Understand the larger IT pipeline of your organization, and develop a perspective of the value of each section. Learn technologies that are alternatives for your area of specialization. There could be several open-source technologies and 3rd party tools that might be good alternatives to what you use today. Understand in greater detail the upstream and downstream activities that might get performed by other specialists today. Learn how to contribute there.
This way, you’ll need to worry less about your current job being automated by AI, but you’ll be able to understand the broader opportunities to bring in AI and automation and its implications. You can be the technologist who helps your team navigate the changing technology landscape and identify opportunities for innovations using AI and automation.
Understand the Business Value Chain
As a technology professional, you might be excited and focused on purely the technical elements, and this might have brought your success in your career so far. But do you understand how your company generates value? What are the different functions in the company, and how do they come together to generate value? How does your department or function fit into the bigger picture?
Developing this business perspective and a detailed understanding of your business function will enable you to be that person who understands both sides of the coin – business and technology. Furthermore, bridging the gap between tech-lingo and business-jargon will help you become an invaluable translator.
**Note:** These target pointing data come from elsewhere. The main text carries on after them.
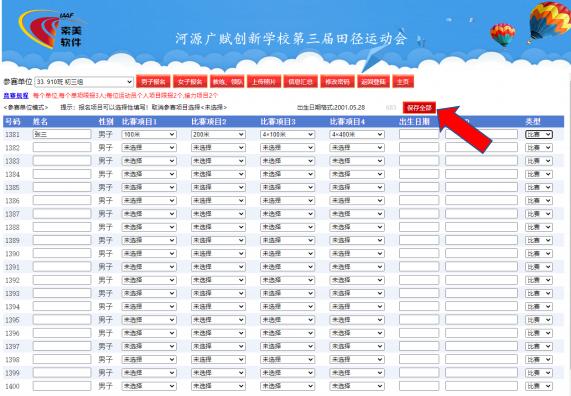Viewport: 571px width, 396px height.
Task: Open 比赛项目3 dropdown for athlete 1382
Action: point(287,148)
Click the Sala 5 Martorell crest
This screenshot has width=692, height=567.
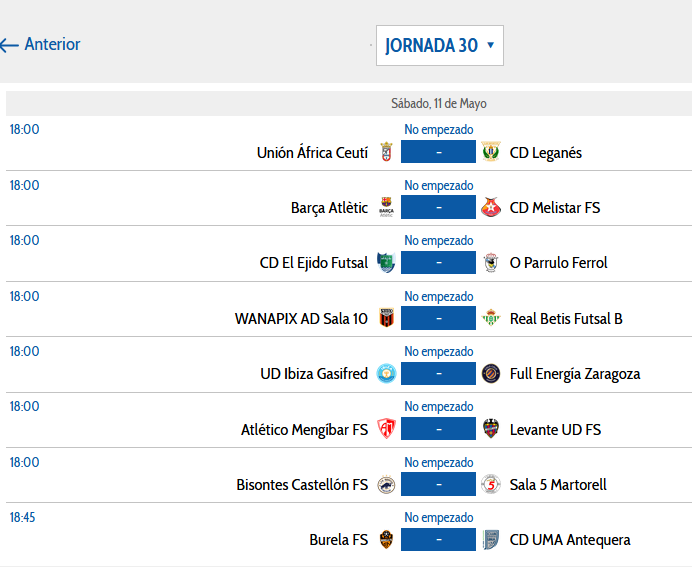(490, 484)
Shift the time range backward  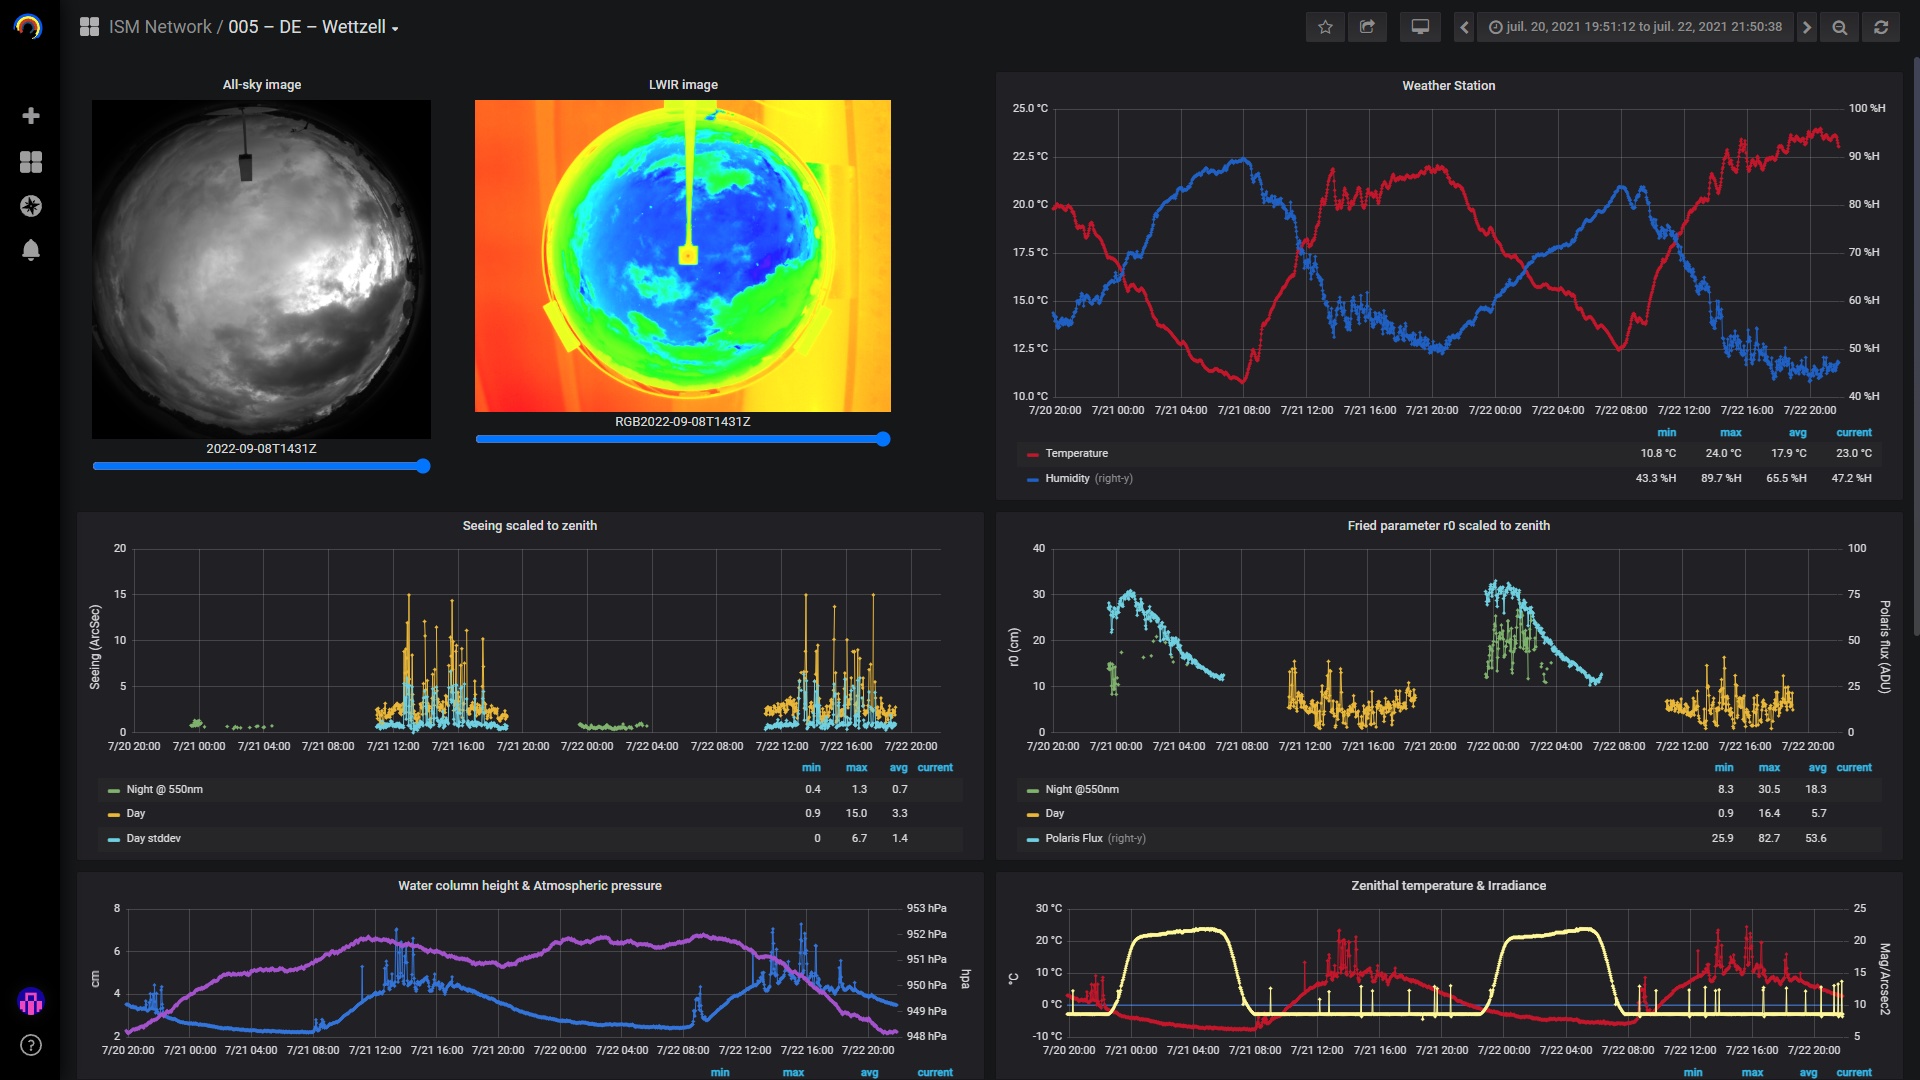(x=1464, y=27)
As automation frees you up of some of your mundane activities, a deeper understanding of the business will enable you to take up higher-value activities. If part of your job involved observing certain indicators and flagging issues, now you’ll have time to analyze the reason behind those observations. You can go beyond analysis to advising on actions to address these issues, and possibly lead some of these initiatives.
AI Era and Beyond
Technology is fickle, and we’ll go through different technological cycles in our lifetime. We will continue to be faced with situations where our future jobs will stand to be affected by certain technologies. We could use this simple framework in a very different scenario as well:
1. Critically evaluate our work profile for the impact of the technology.
2. Embrace the technology, don’t fight it. Understand relevant applications of the technology.
3. Expand your work profile to higher-value activities – whether technology or business
Whatever be the scenario, there will always be a need for problem-solvers, some will be technologists with an understanding of the business, and others will be business professionals with an understanding of technology.
Beyond technology, there are certain human skills that will always be needed – critical thinking, emotional intelligence, negotiation, leadership, etc. Consciously cultivate these skills. These are unlikely to be automated, at least for now.